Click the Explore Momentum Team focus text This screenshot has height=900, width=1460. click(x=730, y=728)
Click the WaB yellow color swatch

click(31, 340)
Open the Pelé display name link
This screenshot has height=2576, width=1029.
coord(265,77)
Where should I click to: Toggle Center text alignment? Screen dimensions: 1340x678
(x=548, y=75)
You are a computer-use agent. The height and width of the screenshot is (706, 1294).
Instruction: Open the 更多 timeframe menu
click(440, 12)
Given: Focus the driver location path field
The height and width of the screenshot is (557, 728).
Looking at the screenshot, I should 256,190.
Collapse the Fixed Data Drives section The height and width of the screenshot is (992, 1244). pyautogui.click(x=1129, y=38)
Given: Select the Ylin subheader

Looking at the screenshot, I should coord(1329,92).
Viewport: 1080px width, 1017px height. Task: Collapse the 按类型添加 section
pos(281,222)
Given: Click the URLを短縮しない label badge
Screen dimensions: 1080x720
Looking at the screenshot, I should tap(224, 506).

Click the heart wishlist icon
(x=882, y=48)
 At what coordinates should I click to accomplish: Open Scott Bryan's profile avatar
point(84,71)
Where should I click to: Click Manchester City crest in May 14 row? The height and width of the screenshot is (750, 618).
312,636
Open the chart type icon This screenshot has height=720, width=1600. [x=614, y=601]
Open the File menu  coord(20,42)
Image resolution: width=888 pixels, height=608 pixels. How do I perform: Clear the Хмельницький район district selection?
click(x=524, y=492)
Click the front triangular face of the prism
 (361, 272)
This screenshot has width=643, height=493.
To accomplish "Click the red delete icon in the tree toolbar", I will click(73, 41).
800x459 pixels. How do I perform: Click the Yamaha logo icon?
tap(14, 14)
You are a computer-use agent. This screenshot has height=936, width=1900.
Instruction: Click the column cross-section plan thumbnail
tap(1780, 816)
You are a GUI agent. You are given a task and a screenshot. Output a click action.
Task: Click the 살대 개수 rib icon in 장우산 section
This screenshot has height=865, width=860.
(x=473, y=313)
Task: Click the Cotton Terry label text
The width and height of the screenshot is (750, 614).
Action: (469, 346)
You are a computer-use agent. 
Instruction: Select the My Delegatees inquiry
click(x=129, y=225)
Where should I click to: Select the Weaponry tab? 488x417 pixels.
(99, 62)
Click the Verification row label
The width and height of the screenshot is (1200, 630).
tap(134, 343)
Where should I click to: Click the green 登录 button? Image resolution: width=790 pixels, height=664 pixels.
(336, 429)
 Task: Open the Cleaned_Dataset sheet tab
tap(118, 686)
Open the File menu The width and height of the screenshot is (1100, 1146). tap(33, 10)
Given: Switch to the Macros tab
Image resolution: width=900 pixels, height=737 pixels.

*****

**Required work:** Each entry must be reproduced exactly, with nothing added or dropped.

**Reply to the exercise:**
Click the Explore Momentum Team focus text This screenshot has height=900, width=1460. click(x=730, y=728)
Click the WaB yellow color swatch

click(31, 340)
Open the Pelé display name link
This screenshot has height=2576, width=1029.
coord(265,77)
Where should I click to: Toggle Center text alignment? Screen dimensions: 1340x678
(x=548, y=75)
You are a computer-use agent. The height and width of the screenshot is (706, 1294).
Instruction: Open the 更多 timeframe menu
click(440, 12)
Given: Focus the driver location path field
The height and width of the screenshot is (557, 728).
Looking at the screenshot, I should 256,190.
Collapse the Fixed Data Drives section The height and width of the screenshot is (992, 1244). pyautogui.click(x=1129, y=38)
Given: Select the Ylin subheader

Looking at the screenshot, I should coord(1329,92).
Viewport: 1080px width, 1017px height. Task: Collapse the 按类型添加 section
pos(281,222)
Given: Click the URLを短縮しない label badge
Screen dimensions: 1080x720
Looking at the screenshot, I should tap(224, 506).

Click the heart wishlist icon
(x=882, y=48)
 At what coordinates should I click to accomplish: Open Scott Bryan's profile avatar
point(84,71)
Where should I click to: Click Manchester City crest in May 14 row? The height and width of the screenshot is (750, 618).
312,636
Open the chart type icon This screenshot has height=720, width=1600. [x=614, y=601]
Open the File menu  coord(20,42)
Image resolution: width=888 pixels, height=608 pixels. How do I perform: Clear the Хмельницький район district selection?
click(x=524, y=492)
Click the front triangular face of the prism
 (361, 272)
This screenshot has width=643, height=493.
To accomplish "Click the red delete icon in the tree toolbar", I will click(73, 41).
800x459 pixels. How do I perform: Click the Yamaha logo icon?
tap(14, 14)
You are a computer-use agent. This screenshot has height=936, width=1900.
Instruction: Click the column cross-section plan thumbnail
tap(1780, 816)
You are a GUI agent. You are given a task and a screenshot. Output a click action.
Task: Click the 살대 개수 rib icon in 장우산 section
This screenshot has height=865, width=860.
(x=473, y=313)
Task: Click the Cotton Terry label text
The width and height of the screenshot is (750, 614).
Action: (469, 346)
You are a computer-use agent. 
Instruction: Select the My Delegatees inquiry
click(x=129, y=225)
Where should I click to: Select the Weaponry tab? 488x417 pixels.
(99, 62)
Click the Verification row label
The width and height of the screenshot is (1200, 630).
tap(134, 343)
Where should I click to: Click the green 登录 button? Image resolution: width=790 pixels, height=664 pixels.
(336, 429)
 Task: Open the Cleaned_Dataset sheet tab
tap(118, 686)
Open the File menu The width and height of the screenshot is (1100, 1146). tap(33, 10)
Given: Switch to the Macros tab
Image resolution: width=900 pixels, height=737 pixels.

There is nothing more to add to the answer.